*** Provided records Section Begins ***
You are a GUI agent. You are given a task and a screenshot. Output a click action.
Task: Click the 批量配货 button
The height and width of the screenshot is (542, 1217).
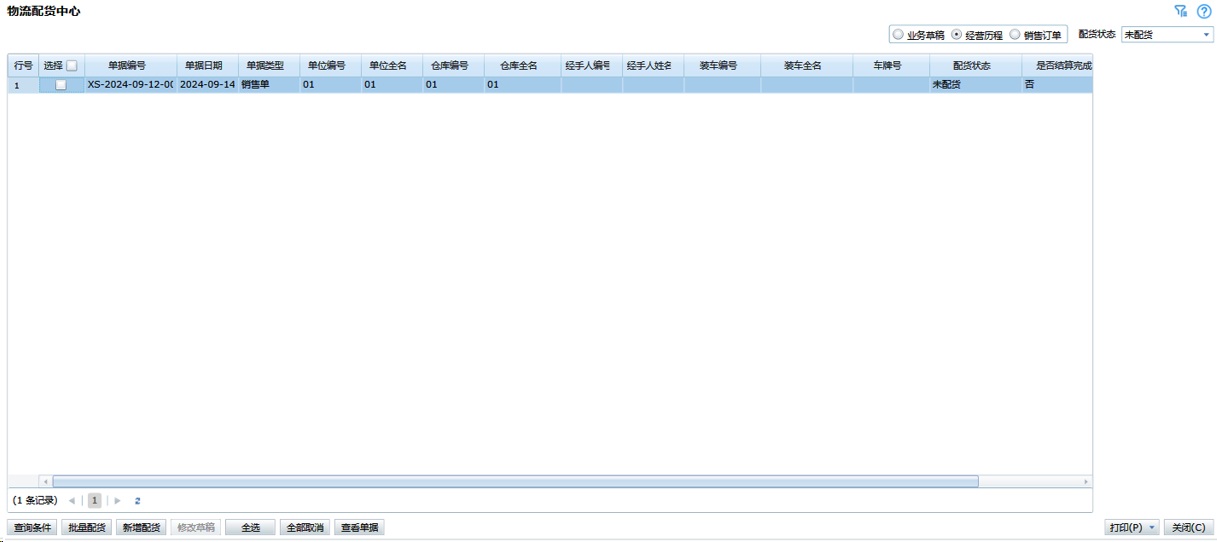[86, 527]
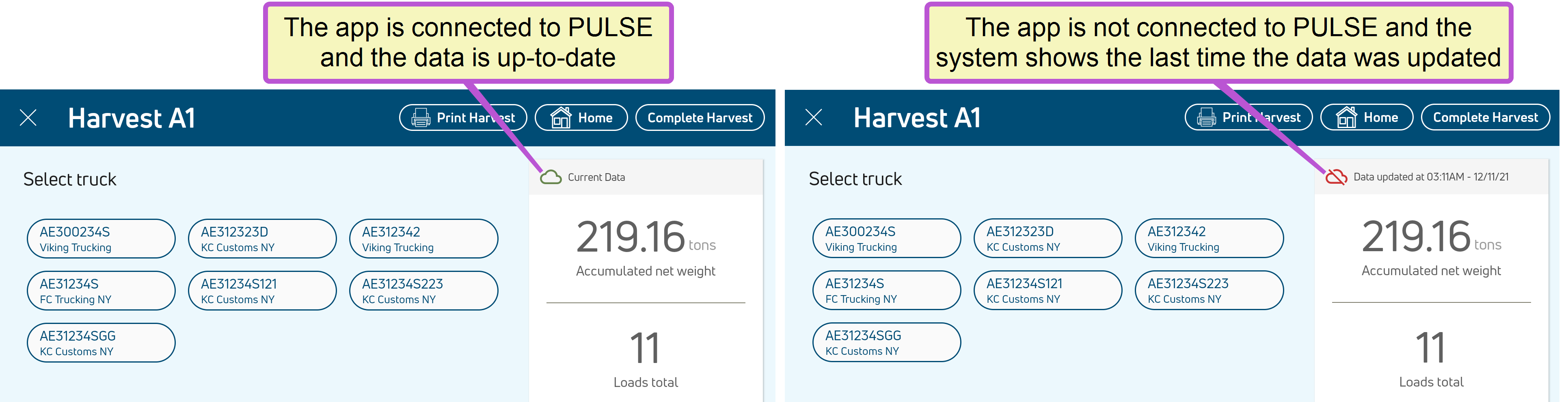Click the printer icon in right Print Harvest
Screen dimensions: 1568x402
(1206, 117)
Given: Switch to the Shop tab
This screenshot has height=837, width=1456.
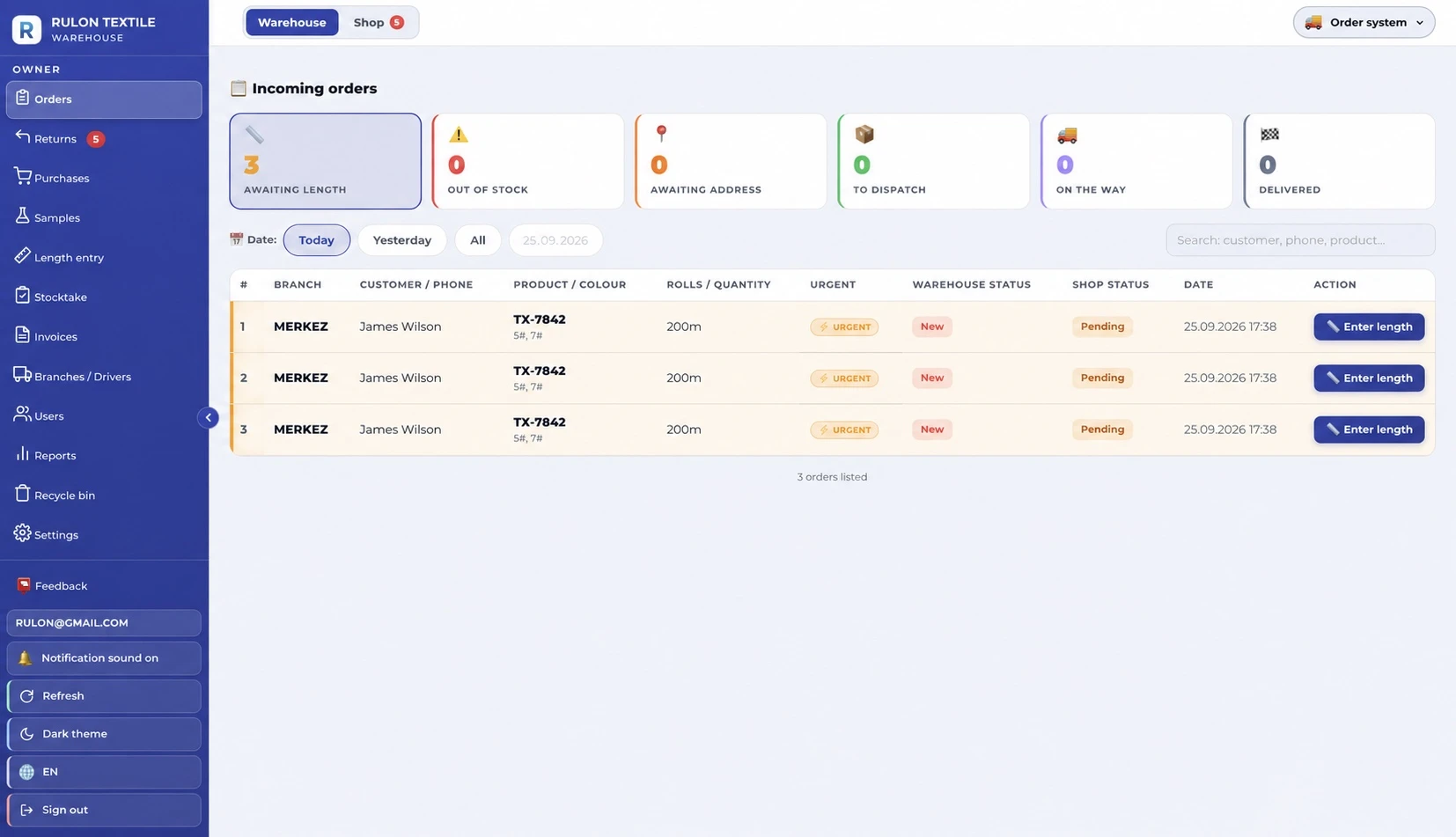Looking at the screenshot, I should click(379, 23).
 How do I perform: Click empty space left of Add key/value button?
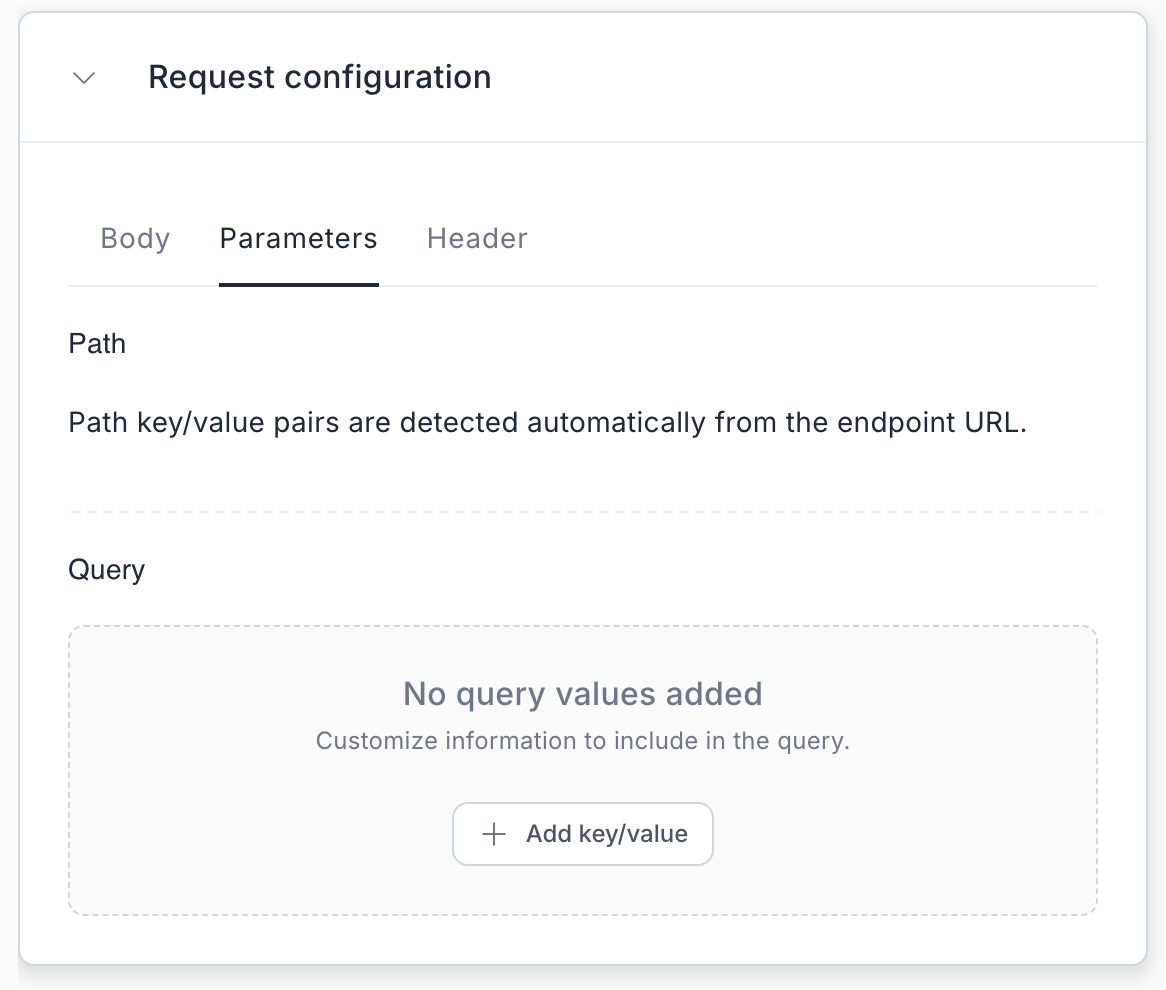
*** Provided records Section Ends ***
### Task requirements
Having removed the pictures, write out the records exactly as they stand.

### Problem solution
You are a GUI agent. You are given a task and a screenshot. Output a click action.
Task: Click the 批量配货 button
The height and width of the screenshot is (542, 1217).
[86, 527]
Click the printer icon in right Print Harvest
Screen dimensions: 1568x402
(1206, 117)
Given: Switch to the Shop tab
This screenshot has height=837, width=1456.
Looking at the screenshot, I should click(379, 23).
 How do I perform: Click empty space left of Add key/value button?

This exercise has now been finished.